We may still underestimate the number of risk factors for the following reason. Because the number of variables selected by Figs. 2 and 3 represent the sufficient number of variables needed to achieve optimal performance, and adding more correlated/collineared variables would not decrease the error further. Among factors not selected in Table 4, several are related to platelet: PLT itself, and MPV and PDW related to platelet size. Because platelet is a key regulator of thrombosis and inflammation, both present in severe COVID-19 patients, it is a good candidate for risk factor (Barrett et al., 2021, Rohlfing et al., 2021, Delshad et al., 2021). However, it is suggested that platelet/large-cell-cell ratio (PLCR) (Daniels et al., 2021) is a better marker than MPV and PDW, and platelet-to-lymphocyte ratio (PLR) (Asan et al., 2021) is a better marker than platelet count. However, see counter conclusions in Aydinyilmaz et al., 2021, Lippi et al., 2021.
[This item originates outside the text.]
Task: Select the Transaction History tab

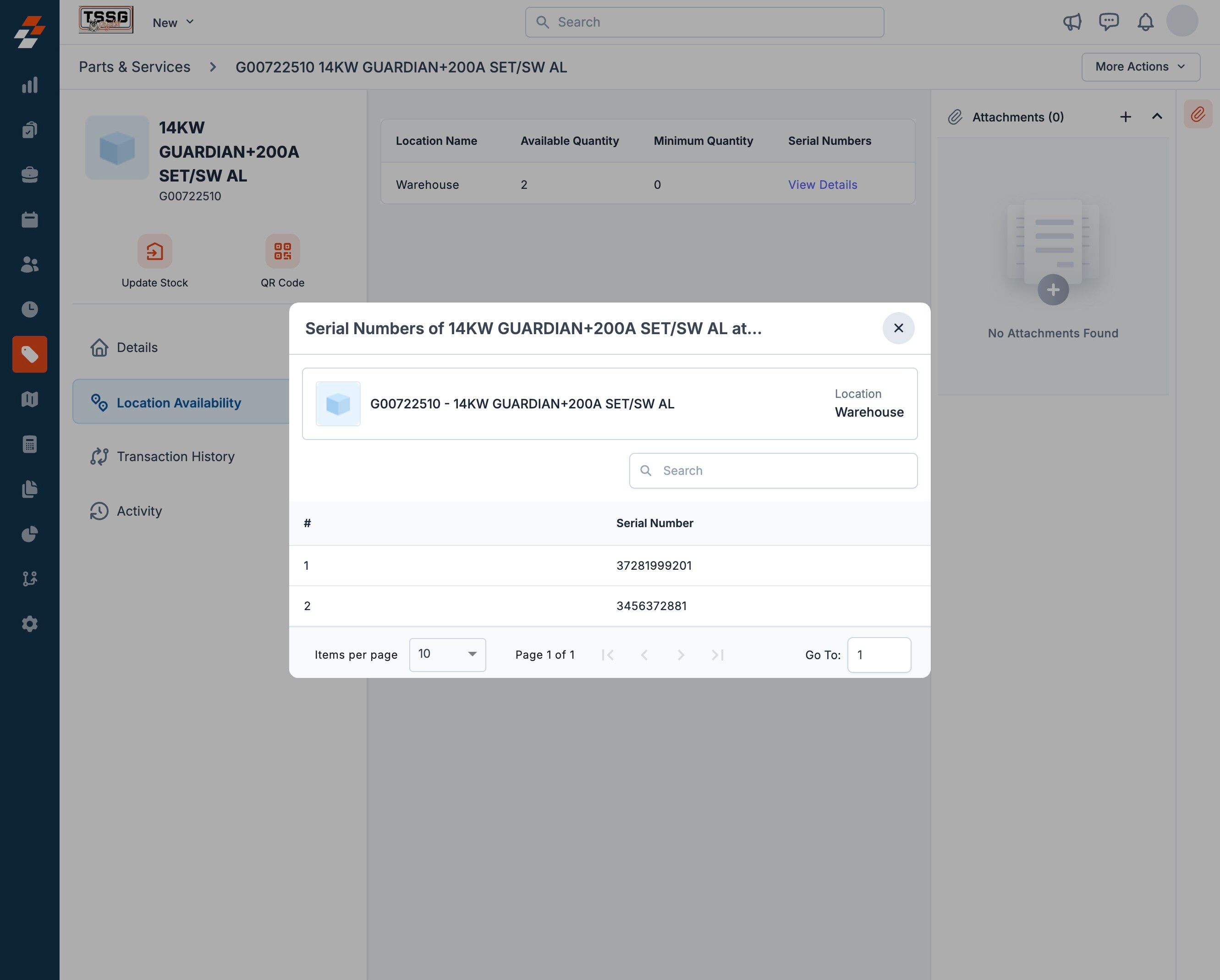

Other factors not selected by our composite ranking in Table 4 include gender, monocyte, MCH/MCV (mean corpuscular hemoglobin/volume). Male gender seems to be a risk for severity/mortality (Jin et al., 2020), though the effect size can be weak (Ortolan et al., 2020, Mukherjee and Pahan, 2021). We also cannot exclude the possibility of impact from gender-specific comorbidities (Ya’qoub et al., 2021). Monocytes usually make up a very small percentage of all white blood cells. Although it could play a role in COVID-19 severity (Vanderbeke et al., 2021), neutrophils with a much larger percentage in white cell population, should provide more signal. MCH/MCV tend to be less significant than other variables as reported in (Ballaz et al., 2021, Rahman et al., 2022). ALT is in a special situation because it is highly correlated with another factor selected (AST). There were indications that ALT could be a relevant biomarker by itself (Malik et al., 2021), or not (Qin et al., 2020), or within some patients (Bertolini et al., 2020).

The fact that factors not selected in our data whereas mentioned in other publications as potential relevant factors might reflect two situations. The first is that these factors are actually only weakly associated with COVID-19 severity/mortality and we are not able to detect them. The second possibility is that any two datasets can not be identical, and there are always chances that heterogeneity, unmeasured covariates, variations due to finite sample sizes may lead to inconsistent conclusions.

In the calculation of variable VIM in RSF, one variable is removed/shuffled from the full model, and the most important variable is listed first. It is tempting to extend this for a stepwise variable selection procedure by removing/shuffling the important variable at each stage (currently we remove/shuffle the least important variable first). However, this procedure does not produce an error curve that reaches plateau (result not shown). Therefore, we did not use this procedure for deciding the cutoff in our variable list.

In conclusion, with more interests in using blood test for prognosis in COVID-19 patients (COMBAT Consortium, 2022), we have carried out a careful analysis on blood-test factors affecting COVID-19 hazard in a time-to-event data from a Turkish cohort. We use multiple measures and methods to rank factors, some are traditional single-variable test (Cox proportional hazard ratio model), whereas others are multiple-variable machine learning techniques (random survival forest). A novel choice in our composite ranking is to utilize shorter hospital stay for released patients to discover protective factors, which should also be a risk factor when the factor value changes in the opposite direction. This approach complements the approach in using the time-to-death information for deceased patients. All of our top choices in the composite ranking list are confirmations to one of the other studies for risk factors for COVID-19 severity and/or mortality, resulting in a 100% positive predictive value.

Conflict of Interest

There is no conflict of interest to declare.